L’Europe face au dilemme de la voiture autonome
Le Vieux Continent est coincé entre deux feux :
- D’un côté, la volonté politique de ne pas se faire distancer par les États-Unis et surtout la Chine sur la mobilité du futur.
- De l’autre, une culture de la sécurité routière extrêmement stricte et une méfiance viscérale envers les technologies « qui décident à la place de l’humain ».
Le résultat ? Des règles parmi les plus sévères du monde. Mercedes a bien obtenu en 2021 l’homologation de son Drive Pilot (véritable niveau 3) en Allemagne… mais uniquement jusqu’à 60 km/h sur autoroute et avec une responsabilité transférée au constructeur en cas d’accident. BMW et Volvo préparent aussi leurs systèmes, mais avec une prudence extrême.
Tesla, elle, veut aller vite et partout. Et refuse de limiter son système à des vitesses ou des conditions spécifiques.
Que s’est-il vraiment passé entre Tesla et le RDW ?

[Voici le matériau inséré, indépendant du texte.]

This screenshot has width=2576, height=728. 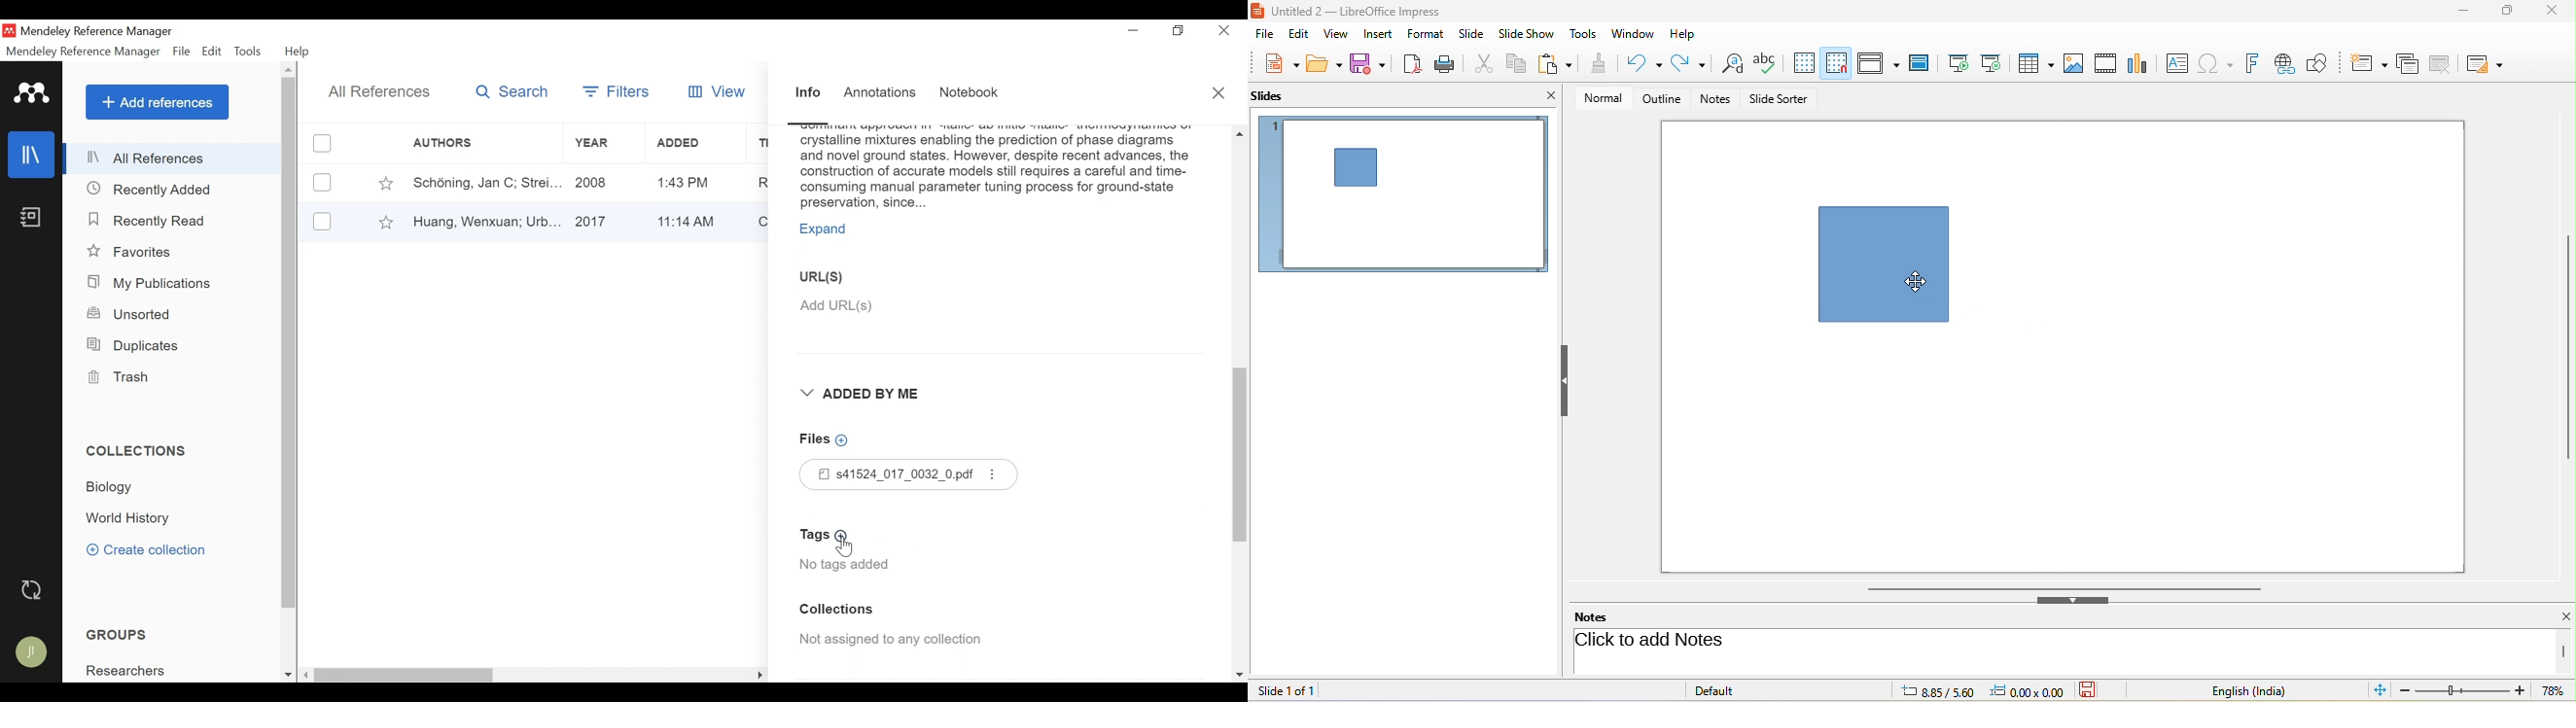 What do you see at coordinates (289, 69) in the screenshot?
I see `Scroll up` at bounding box center [289, 69].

Plusieurs sources concordantes (dont Bloomberg) indiquent que Tesla a interprété de manière très optimiste une réunion technique avec le régulateur. Le RDW aurait simplement indiqué qu’un processus d’évaluation pourrait aboutir en février 2026… si tout se passe bien.
Mais entre « pourrait » et « s’engage à », il y a un océan réglementaire.
« Pour le RDW, la sécurité (routière) est primordiale. »
Communiqué officiel RDW, 24 novembre 2025
Traduction : tant que Tesla n’aura pas fourni des preuves irréfutables de sécurité dans tous les scénarios européens (pluie battante, brouillard côtier, ronds-points anarchiques, pistes cyclables partout), aucune approbation ne sera donnée.
Et maintenant ? Trois scénarios possibles
- Le scénario optimiste (peu probable)
Tesla livre des données convaincantes d’ici février, le RDW approuve une version limitée du FSD (par exemple sur autoroute uniquement), puis l’Europe suit progressivement. - Le scénario réaliste
Le RDW refuse ou impose des restrictions si sévères que le FSD reste cantonné à un simple « Autopilot amélioré ». Tesla conteste, fait du lobbying, gagne du temps… mais pas d’utilisation mains-libres avant 2027-2028. - Le scénario cauchemar pour Tesla
Refus net. L’Europe impose une nouvelle réglementation (le futur « Automated Driving Systems Regulation ») qui oblige Tesla à repasser complètement par la case homologation européenne, avec transfert de responsabilité. Adieu le modèle économique actuel du FSD à 8 000 $ en option.
Ce que cela dit de l’avenir de la voiture autonome
Cet épisode néerlandais n’est qu’un symptôme. Partout dans le monde, les régulateurs reprennent la main face à des entreprises qui ont promis la lune trop tôt.
En Chine, Baidu et Pony.ai font rouler des robotaxis sans chauffeur à Pékin et Guangzhou, mais dans des zones ultra-contrôlées. Aux États-Unis, Waymo étend doucement sa flotte, mais Cruise a dû rappeler tous ses véhicules après un accident grave.
L’Europe, elle, a choisi une troisième voie : lenteur, rigueur, et priorité absolue à la sécurité. Quitte à freiner l’innovation.
Pour les startups européennes de la conduite autonome (Oxbotica, EasyMile, Navya, etc.), c’est plutôt une bonne nouvelle : elles jouent sur le même terrain réglementaire strict et n’auront pas à affronter un Tesla débridé dès demain matin.
Conclusion : la patience ou la rupture
Tesla a deux choix :
- Accepter les règles européennes, ralentir, fournir des montagnes de données et peut-être revoir son modèle économique.
- Ou continuer à forcer la main, en pariant que la pression des consommateurs et des actionnaires finira par faire plier les régulateurs.
L’histoire nous dira bientôt laquelle de ces stratégies l’emportera. Mais une chose est sûre : en Europe, la révolution autonome ne se fera pas au rythme californien.
Et vous, pensez-vous que Tesla obtiendra un jour le droit de lâcher le volant sur nos routes ? La réponse, dans les prochains mois… ou les prochaines années.